Boasting of NATO’s military buildup, Secretary General Stoltenberg told the assembled ministers, “We are implementing the biggest reinforcement of our collective defense since the end of the Cold War.”
The buildup was initiated in the wake of the crisis that erupted in Ukraine in February 2014, when the US-backed coup in Kiev ousted President Viktor Yanukovych and brought to power a far-right, ultranationalist regime subservient to Washington and the European Union.
This provocation along with the dramatic expansion of US and NATO to Russia’s western borders has dramatically elevated the threat of a military confrontation between the two main nuclear-armed powers, the United States and Russia, with catastrophic implications for the entire planet.
This danger has only been exacerbated by the civil war in Syria, which was instigated by Washington and its allies in an attempt to effect regime change and install a US-puppet government in Damascus. With Russia’s intervention, the possibility of an incident bringing US and Russian warplanes into a deliberate or unintended confrontation has only heightened the threat of war.
US Defense Secretary Carter complained bitterly at the NATO ministers’ meeting about Moscow not having given Washington any advance notice before it launched 26 cruise missiles against targets in Syria from Russian warships deployed in the Caspian Sea, more than 900 miles away.
In what sounded distinctly like a threat, Carter warned, “This will have consequences for Russia itself…” He added, “I also expect that in coming days, the Russians will begin to suffer casualties in Syria.”
Much of the denunciations of Moscow’s military actions in Syria center on their being aimed at, in the words of Carter, “targets that are not IS [Islamic State of Iraq and Syria].” This description of what the targets are not, rather than what they are, is typical of US and NATO officials. It is meant to obscure the fact that Washington and its allies are objecting to Russia conducting airstrikes against Al-Nusra and other Al-Qaeda-connected Islamist militias, with which the West is operating in a de facto alliance.

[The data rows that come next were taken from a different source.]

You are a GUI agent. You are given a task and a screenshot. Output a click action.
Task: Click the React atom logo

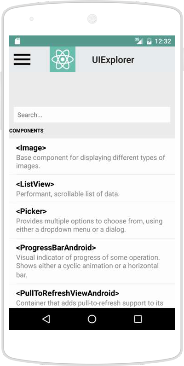pos(63,59)
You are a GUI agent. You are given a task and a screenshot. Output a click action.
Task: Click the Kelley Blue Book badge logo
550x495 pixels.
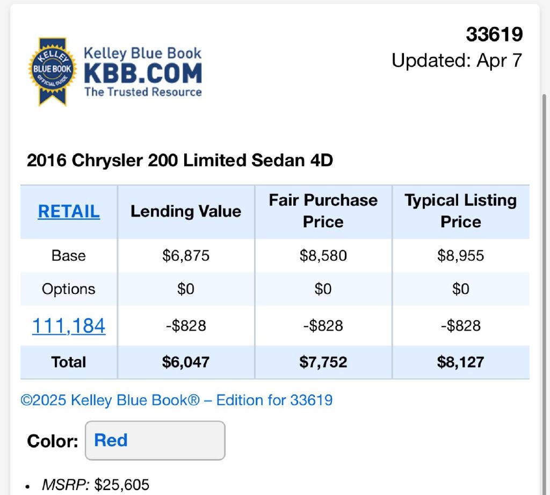pos(52,71)
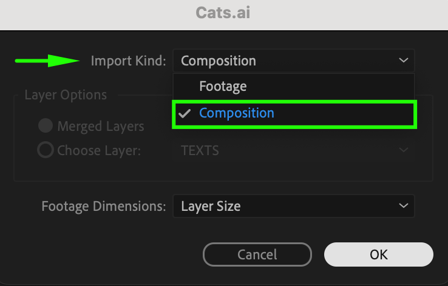448x286 pixels.
Task: Click the chevron arrow on TEXTS dropdown
Action: 404,150
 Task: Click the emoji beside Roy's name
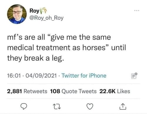point(43,10)
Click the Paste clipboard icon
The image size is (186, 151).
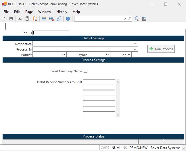coord(35,19)
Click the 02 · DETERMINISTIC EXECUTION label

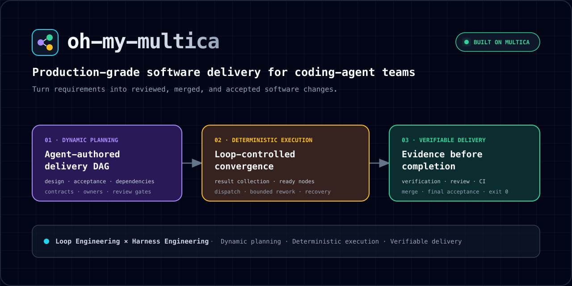[x=263, y=140]
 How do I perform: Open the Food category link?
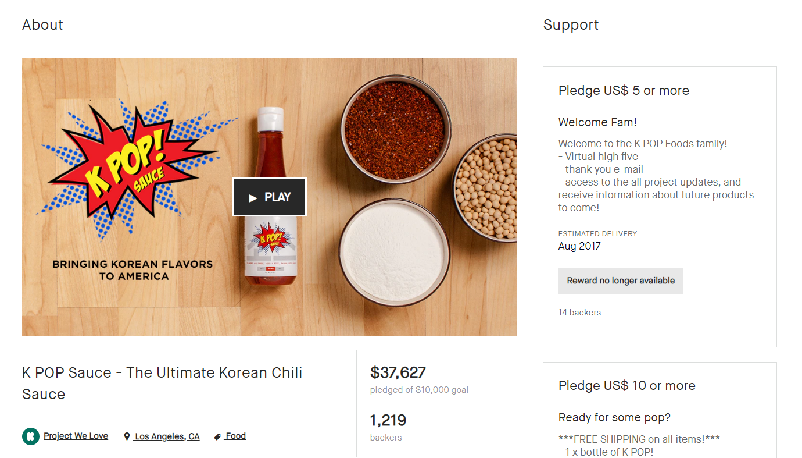coord(235,436)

In addition to the move to field the 40,000-troop NATO Response Force, the meeting in Brussels took a number of other actions meant to step up pressure and provocations against Russia.

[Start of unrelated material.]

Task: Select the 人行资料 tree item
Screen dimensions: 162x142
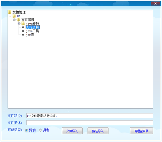Action: (33, 27)
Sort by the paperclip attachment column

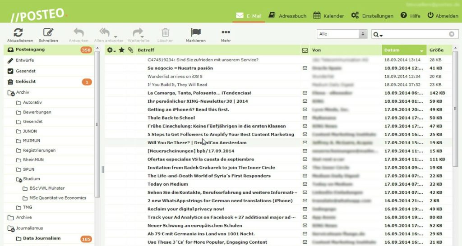tap(130, 50)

The NATO ministers moved to add two new military headquarters in Hungary and Slovakia, in addition to six others already planned in the Baltic states of Estonia, Latvia and Lithuania as well as in Bulgaria, Poland and Romania. Each of these headquarters, known as NATO Force Integration Units, is to have about 80 military personnel and is being put in place to plan and prepare for the rapid deployment of large numbers of NATO troops.
Meanwhile, Britain announced that it would begin regular deployment of units of up to 150 troops to the Baltic states, Poland and Ukraine for training. British Defense Minister Michael Fallon said that the action was being taken in response to “Russian aggression and provocation.”

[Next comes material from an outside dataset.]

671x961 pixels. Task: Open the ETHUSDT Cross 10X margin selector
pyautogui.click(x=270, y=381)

The British announcement was condemned by the Russian government. “An invented excuse about the suggested threat coming from Russia is possibly just camouflage used to disguise the plans to further expand NATO toward our borders,” said Kremlin spokesman Dmitry Peskov. “Of course, any plans to bring NATO’s military infrastructure closer to the Russian Federation lead to reciprocal steps needed to restore the necessary parity.”
In addition to Syria and NATO escalation in Eastern Europe, the ministers’ meeting discussed the situation in Afghanistan, where the recent fall of the northern city of Kunduz to the Taliban has exposed the fragility of Washington’s Afghan puppet regime and its security forces, which the Pentagon has spent some $65 billion training. Defense Secretary Carter asked for “flexibility” in terms of the withdrawal of some 6,000 non-US NATO troops presently deployed in the country.
The US commander in Afghanistan, General John Campbell, testified for a second time on Capitol Hill Wednesday, arguing against the previously stated timetable for withdrawing all but 1,000 US troops by the end of 2016. There are presently 9,800 US troops in the country.